Il ben leggibile termine frazionario della terza riga, con numeratore 3 e denominatore 5, aiuta a colmare molta dell’incertezza relativa alla parte finale della seconda riga e a leggere plausibilmente in quest’ultimo caso: due quinti. A proposito della terza riga è da segnalare un’incertezza interpretativa relativa all’ultima parte se, cioè, le tre lettere leggibili «d», «e», «p» siano da considerarsi unite o separate secondo, ad esempio, la soluzione «de» (preposizione semplice) accompagnata dalla «p» (minuscola come le altre due presenti nel medesimo testo; iniziale del nome indicante un materiale?) seguita a sua volta da una lettera della quale solo un breve tratto è visibile.

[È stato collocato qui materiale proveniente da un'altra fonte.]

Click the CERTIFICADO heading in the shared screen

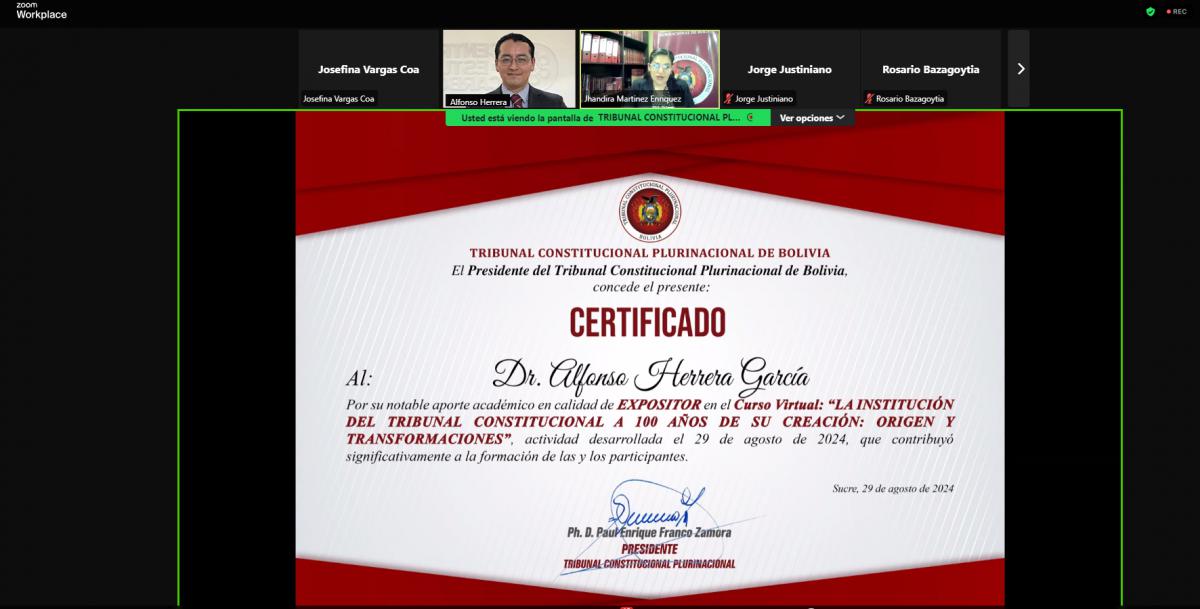point(648,322)
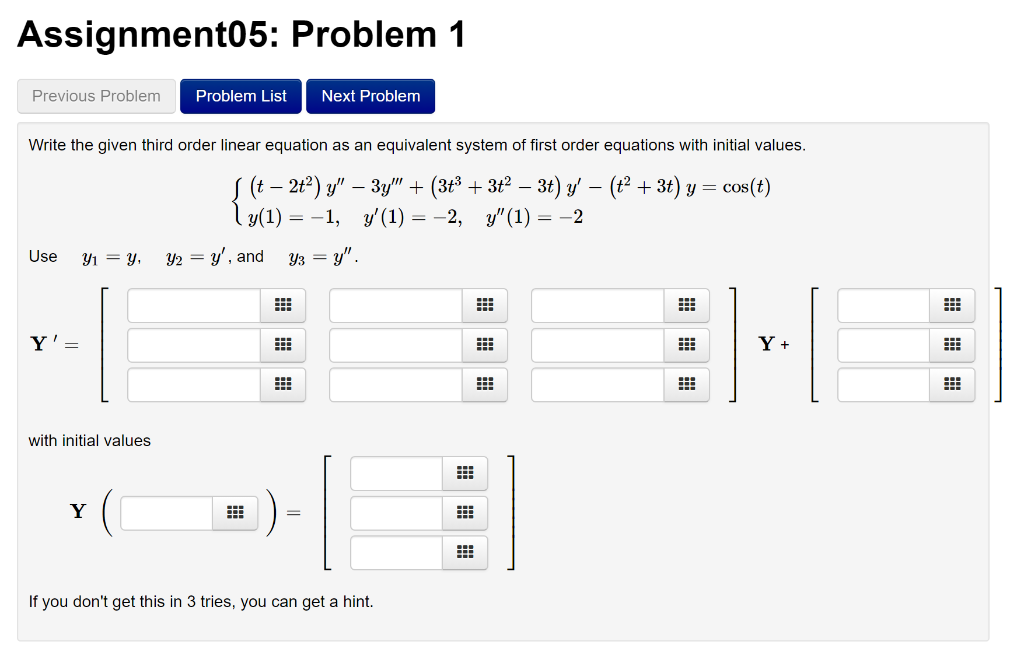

La ricetta prevedrebbe, quindi, 5 parti di creta, 4 parti di un materiale imprecisato ed infine, in termini assoluti, un ultimo ingrediente ottenuto miscelandone altri due secondo le frazioni 2/5 e 3/5; la somma di queste ultime è pari al valore 1. Quello che sembrerebbe essere il totale delle componenti è dato dalla seguente somma: 5+4+1=10.
Con tutte le cautele del caso (fra le diverse ipotesi possibili, qui si propone quella che sembra più di altre tenere in coerenza i dati fino ad oggi disponibili) riteniamo di ipotizzare che la ricetta possa riguardare lo strato preparatorio composto in genere da gesso («creta») cui l’autore riserva cinque parti; benché non specificato, le quattro parti potrebbero riguardare la colla usata come legante; la parte unitaria finale (ottenuta con due ingredienti dei quali, almeno il primo non appare specificato; per il secondo caso sono visibili solo tre lettere) potrebbe essere quella riguardante un pigmento usato per dare un colore più scuro allo strato preparatorio su cuipoi sarebbe stato realizzato il dipinto.
Da ultimo, non si può neanche escludere che le indicazioni materiche mancanti possano ricondursi a una ben precisa volontà, spesso presente nelle botteghe artistiche, di non svelare procedure esecutive e ricettari.